Investigators will follow patients for a minimum of 2 years following CT103A infusion. Long-term follow-up for lentiviral vector safety will continue for up to 15 years following treatment.
The primary end point of phase 1 of the trial was safety and tolerability, and secondary end points included efficacy, pharmacokinetics (PK), and pharmacodynamics (PD). The primary end point for phase 2 was ORR, and secondary end points included safety and tolerability, minimal residual disease (MRD), overall survival, duration of response, time to response, PK, and PD.
Additional data presented at the 2022 EHA Congress showed that 92.4% of patients were MRD negative and all patients who achieved a CR/sCR to treatment were MRD negative. The median duration of MRD negativity was not yet reached.3
The median progression-free survival (PFS) in all cohorts except those who previously received CAR T-cell therapy had not yet been reached. Patients who received prior CAR T-cell therapy experienced a median PFS of 7.5 months (95% CI, 2.9–not reached).
Regarding safety, 93.7% of patients who received CT103A experienced grade 3 or higher treatment-related adverse effects (TRAEs). The most common TRAEs included neutropenia (82.3%), thrombocytopenia (59.5%), and lymphocytopenia (58.2%). Investigators observed serious AEs in 69.6% of patients, including pneumonia (44.3%), thrombocytopenia (21.5%), and enteritis infectious (8.9%).

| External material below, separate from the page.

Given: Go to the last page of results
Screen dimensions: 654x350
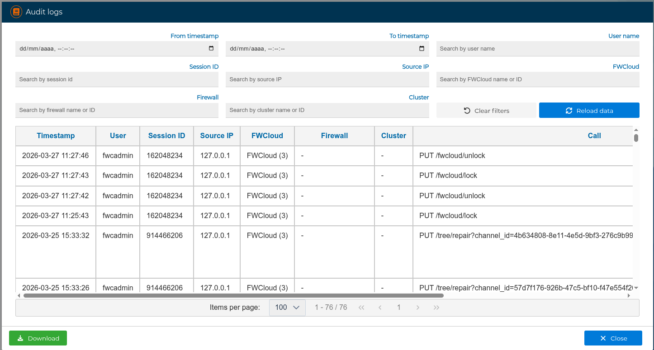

Cytokine release syndrome (CRS) of any grade occurred in 94.9% of patients. The rates of grade 1 and grade 2 CRS were 73.4% and 21.5%, respectively. The median time to onset of CRS was 6 days, and the median duration was 5 days. Immune effector cell–associated neurotoxicity syndrome (ICANS) was observed in 2 patients, and these events were grade 1 and grade 2 in severity.